You can never stand in the same river twice. I don’t think you can live in the same city twice as well.
Between the late summer of 1990 and the end of 2003, a span of just over 13 years, I lived in NYC for a total of more than 6 years, basically half of that time span. Even when I wasn’t living here I was visiting often, including a week during my two years in LA. During that time I saw the city go through some pretty monumental changes. The earliest and most memorable was the whitewashing of Times Square and 42nd Street. Down went the porno theaters, up went Disney. In 1990 you didn’t go north of 96th street; by 2003 I had friends living on 155th. Even during the biggest change the city has ever undergone I was less than 100 miles away. I visited within two weeks to celebrate a friend’s birthday and before the one year anniversary of 9/11 I was back here to live.
In the ensuing 12 years I lived elsewhere and even did not visit more than a handful of time. So it really didn’t strike me as much of a surprise how much the city had changed in that absence. New York is more than just a place that reinvents or re-imagines itself. It is a place that simply keeps moving forward. Change is more than inevitable. It is probably the only thing that is constant here.

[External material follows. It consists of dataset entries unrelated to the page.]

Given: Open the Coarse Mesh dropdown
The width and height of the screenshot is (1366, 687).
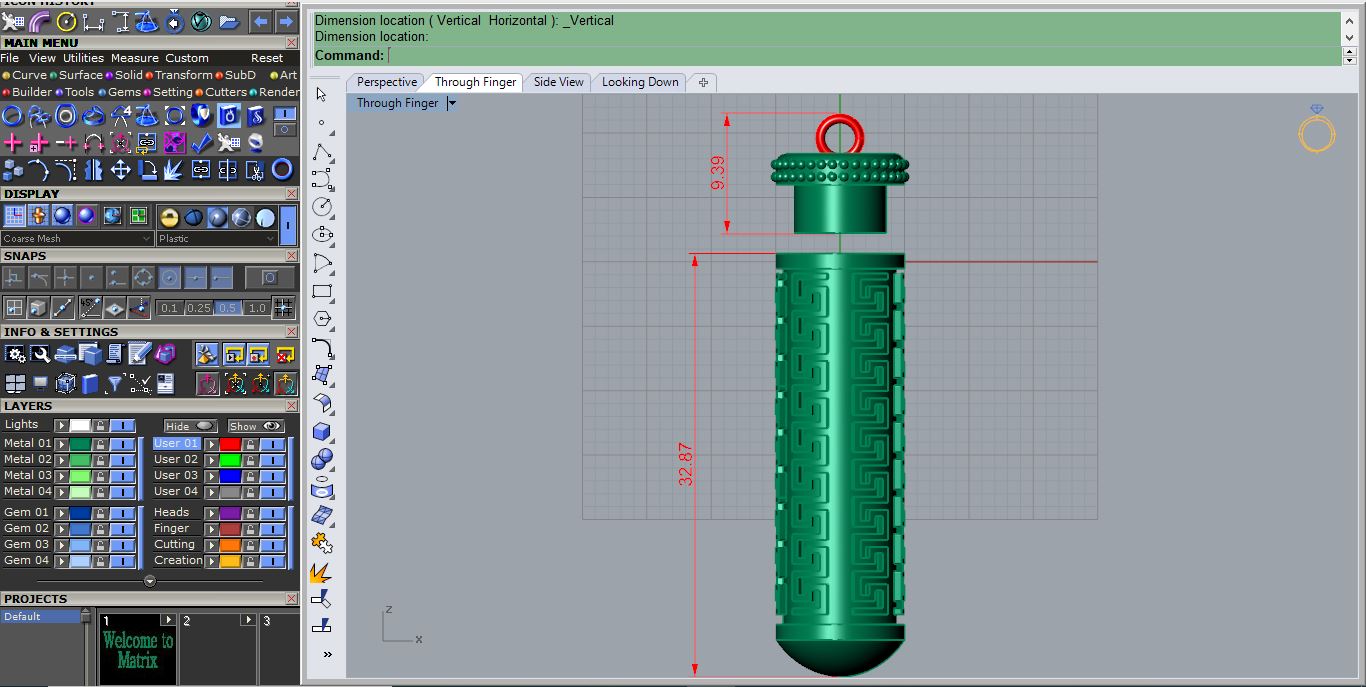Looking at the screenshot, I should coord(78,239).
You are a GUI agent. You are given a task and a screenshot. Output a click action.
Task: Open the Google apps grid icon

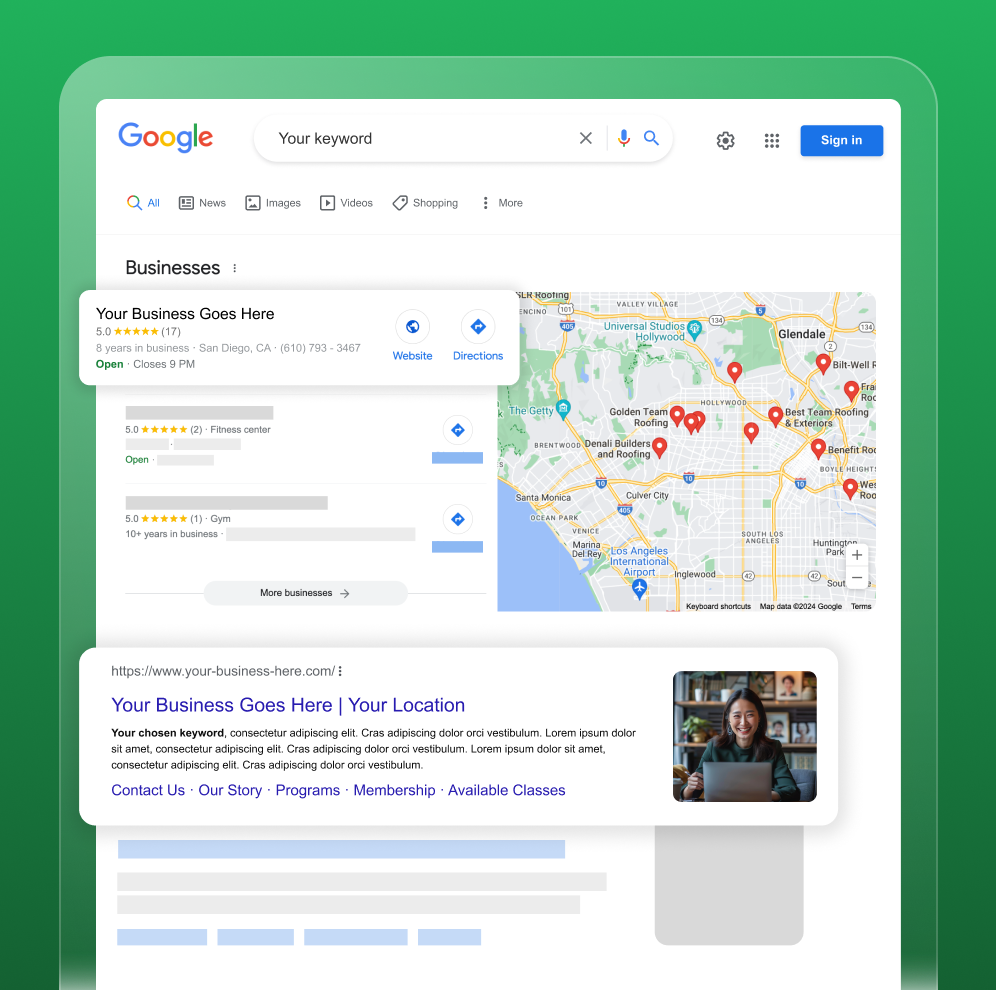772,141
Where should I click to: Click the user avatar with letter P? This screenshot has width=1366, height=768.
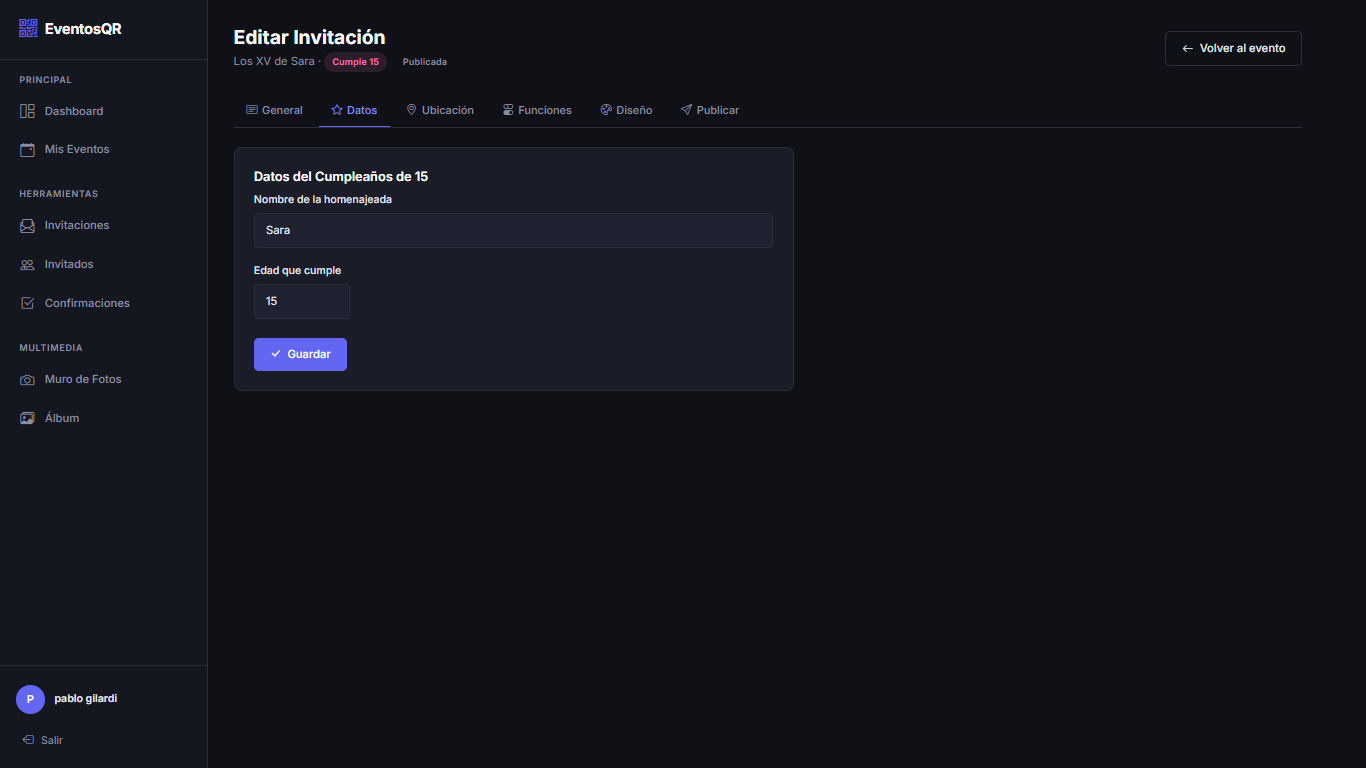pyautogui.click(x=30, y=699)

Of course the city isn’t the only thing that changed during those 12 years. I’m hardly the person I was when I left all those years back. Change has pretty much been a constant theme in my life as well, but as I grew older the changes seemed more drastic. There were higher highs, and much lower lows, and I found myself not responding with the same energy or intensity that I used to. Simply put, I had grown older (among other things) and my experiences were bound to be different.
I never really considered this possibility when I moved here in October. (And seriously, when have I ever considered the long term ramifications or short term effects whenever I’ve moved.) It kind of caught me off guard when I first got here how different I felt. Truth was I felt excluded, like the city had moved on without me. Of course it, why shouldn’t it? I couldn’t seem to catch up to it, and whereas in the past I would fearlessly charge after it, now i felt resigned to my place in it, just another wage slave trying to make a living.
Once again, some of the onus is on me. One of my best friends lives in Queens and yet I can count on one hand how often I have seen him. Several other friends don’t even get counted because I haven’t made the effort. Likewise to when it comes to taking advantage of all the city has to offer. I haven’t seen live theater, visited a museum, caught some rare independent film or even spent much time simply exploring. I always talk about doing that on my days off, but instead I seem to simply retreat from the world, seemingly unable to commit to doing anything.
Today that changed, if just a bit. I started my new job last week and today was one of my first shifts. Having seen the example set by the guy training me last week I stopped at the newsstand and picked up copies of the Times, the Post and the Daily News. (Anachronistic, I know, but each of them got read several times by my customers.) As I was crossing 3rd Avenue, paying more attention to the headlines on the papers than the signal on the crosswalk, I finally felt it. I felt like i belonged. I felt like I was back to being more than just a part of the city, but a part of it that was right there with it, in the mix.
To be honest I’m not really sure where that comes from. Some of it is the thrill of the new job, the professionals I’m working with and the potential that I know it has. Some most come from the confidence I’ve been feeling now that I’m back to writing on a regular basis. Some certainly comes from the changes in my personal life and the measure of peace and happiness that brings to me. And some comes from the fact that I’d been doubting the move for the last several months. I made a rash decision based on an old reputation a bar had, and it nearly drove me crazy.
Whatever the reason, there was a bounce in my step as I headed down 53rd street on my way to work, a bounce that stayed with me most of the day. (It started to flag around hour 9 of my shift, but that’s too be expected.) It isn’t the same city I moved to 26 years ago, and it isn’t the same city I left 13 years ago either. It is the city that it is now, it is the city that I live in, and it is the city that is, once again, mine.